What is required: Please quote the race recap below word for word, from "The worst part?" up to and including "the climb up.".

Text:
○ ○ ○ ○ ○
WazUPwidis?!

This weekend I participated in one of the craziest race events I’d ever heard of: WazUPwidis, an urban race/stair challenge in downtown Roanoke. It combined a 2.5-ish mile run with jaunts up and down the steps and ramps in parking garages, traversing over railroad tracks at the Transportation Museum, and a grueling slog up, up, up twenty stories to the top of the Wells Fargo tower.

The best part of the race? Definitely the twists and turns at the Transportation Museum, curving around trains and tractors and old cars and dashing by museum workers dressed in conductor garb.

The worst part? Do you even have to ask? The tower. The TOWER. The tallest building in Roanoke’s skyline. The seemingly endless flights of stairs, up up up and up. And then… right back down when you’re still delirious from the climb up.

Other highlights included a speedy hug fro my awesome friend Liz, who was a volunteer course marshal at the MLK bridge; unexpected direction from my hubby, who had come to cheer me on and ended up as an impromptu volunteer course marshal near the end of the race; and the great realization, which a fellow runner graciously pointed out, that the time of 41 minutes showing when I crossed the finish line wasn’t my actual time since I had started in the third wave, meaning I could chop 4 minutes off that time.
○ ○ ○ ○ ○
Information shown:
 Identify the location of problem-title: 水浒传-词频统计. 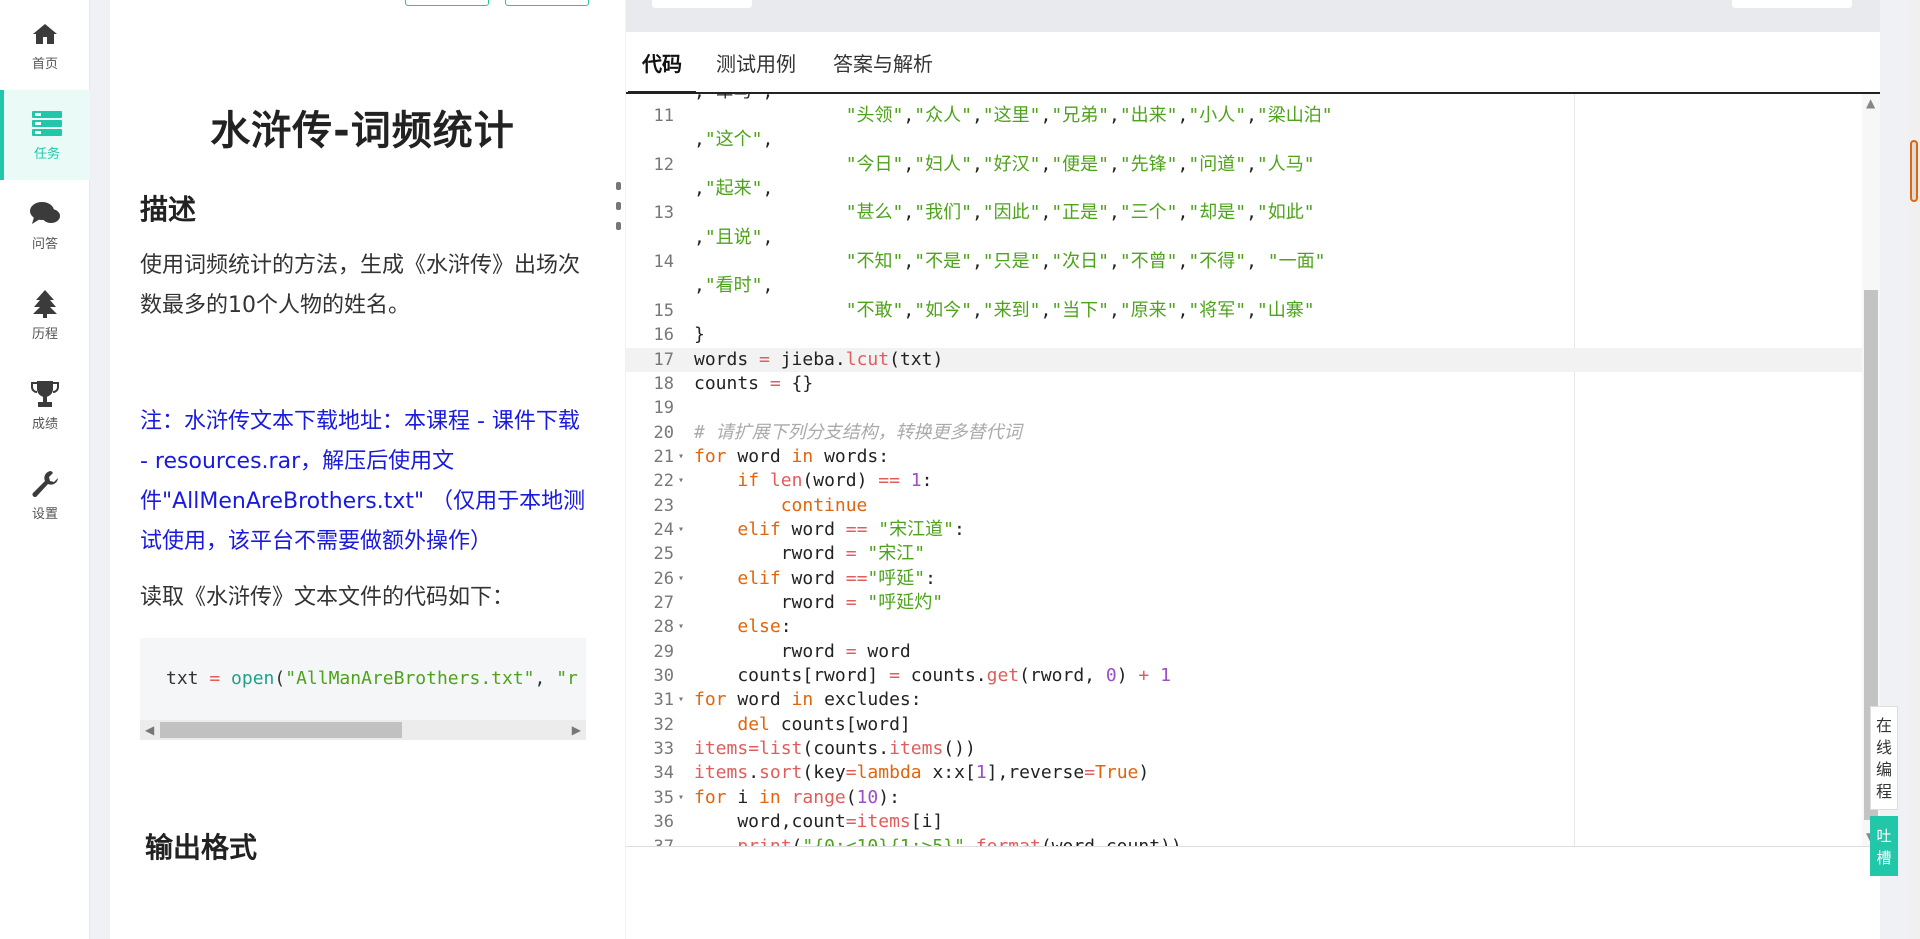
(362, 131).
○ ○ ○ ○ ○
Written solution:
The worst part? Do you even have to ask? The tower. The TOWER. The tallest building in Roanoke’s skyline. The seemingly endless flights of stairs, up up up and up. And then… right back down when you’re still delirious from the climb up.